• _WHAT YOU SHOULD DO_: All of these records need to be duplicated exactly.

*** Begin section ***

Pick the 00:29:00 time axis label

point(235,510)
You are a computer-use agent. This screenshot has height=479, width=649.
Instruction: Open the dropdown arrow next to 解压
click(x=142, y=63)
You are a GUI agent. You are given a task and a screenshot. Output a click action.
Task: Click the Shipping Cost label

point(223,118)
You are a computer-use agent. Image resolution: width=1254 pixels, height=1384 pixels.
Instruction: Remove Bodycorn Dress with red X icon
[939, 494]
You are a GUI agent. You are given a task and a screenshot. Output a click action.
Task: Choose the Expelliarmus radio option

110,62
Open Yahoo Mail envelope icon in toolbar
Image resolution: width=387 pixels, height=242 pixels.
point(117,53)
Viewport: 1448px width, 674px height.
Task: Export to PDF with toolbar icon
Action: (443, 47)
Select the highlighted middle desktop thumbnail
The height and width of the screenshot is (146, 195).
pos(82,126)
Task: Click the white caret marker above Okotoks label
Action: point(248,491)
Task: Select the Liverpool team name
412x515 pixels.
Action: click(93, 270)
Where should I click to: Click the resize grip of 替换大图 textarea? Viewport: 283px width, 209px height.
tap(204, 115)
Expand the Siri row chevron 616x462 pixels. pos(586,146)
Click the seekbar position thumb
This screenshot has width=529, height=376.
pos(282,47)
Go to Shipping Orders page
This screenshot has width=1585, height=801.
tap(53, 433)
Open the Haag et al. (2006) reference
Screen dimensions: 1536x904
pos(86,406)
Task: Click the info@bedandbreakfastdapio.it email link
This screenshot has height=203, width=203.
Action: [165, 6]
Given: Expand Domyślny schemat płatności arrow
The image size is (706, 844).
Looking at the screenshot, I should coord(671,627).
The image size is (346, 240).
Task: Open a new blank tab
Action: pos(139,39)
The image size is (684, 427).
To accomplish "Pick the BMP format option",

*** End section ***

• _PROBLEM SOLUTION_:
Pick the 00:29:00 time axis label

point(235,510)
You are a computer-use agent. This screenshot has height=479, width=649.
Instruction: Open the dropdown arrow next to 解压
click(x=142, y=63)
You are a GUI agent. You are given a task and a screenshot. Output a click action.
Task: Click the Shipping Cost label

point(223,118)
You are a computer-use agent. Image resolution: width=1254 pixels, height=1384 pixels.
Instruction: Remove Bodycorn Dress with red X icon
[939, 494]
You are a GUI agent. You are given a task and a screenshot. Output a click action.
Task: Choose the Expelliarmus radio option

110,62
Open Yahoo Mail envelope icon in toolbar
Image resolution: width=387 pixels, height=242 pixels.
point(117,53)
Viewport: 1448px width, 674px height.
Task: Export to PDF with toolbar icon
Action: (443, 47)
Select the highlighted middle desktop thumbnail
The height and width of the screenshot is (146, 195).
pos(82,126)
Task: Click the white caret marker above Okotoks label
Action: point(248,491)
Task: Select the Liverpool team name
412x515 pixels.
Action: click(93, 270)
Where should I click to: Click the resize grip of 替换大图 textarea? Viewport: 283px width, 209px height.
tap(204, 115)
Expand the Siri row chevron 616x462 pixels. pos(586,146)
Click the seekbar position thumb
This screenshot has width=529, height=376.
pos(282,47)
Go to Shipping Orders page
This screenshot has width=1585, height=801.
tap(53, 433)
Open the Haag et al. (2006) reference
Screen dimensions: 1536x904
pos(86,406)
Task: Click the info@bedandbreakfastdapio.it email link
This screenshot has height=203, width=203.
Action: [165, 6]
Given: Expand Domyślny schemat płatności arrow
The image size is (706, 844).
Looking at the screenshot, I should coord(671,627).
The image size is (346, 240).
Task: Open a new blank tab
Action: pos(139,39)
The image size is (684, 427).
To accomplish "Pick the BMP format option",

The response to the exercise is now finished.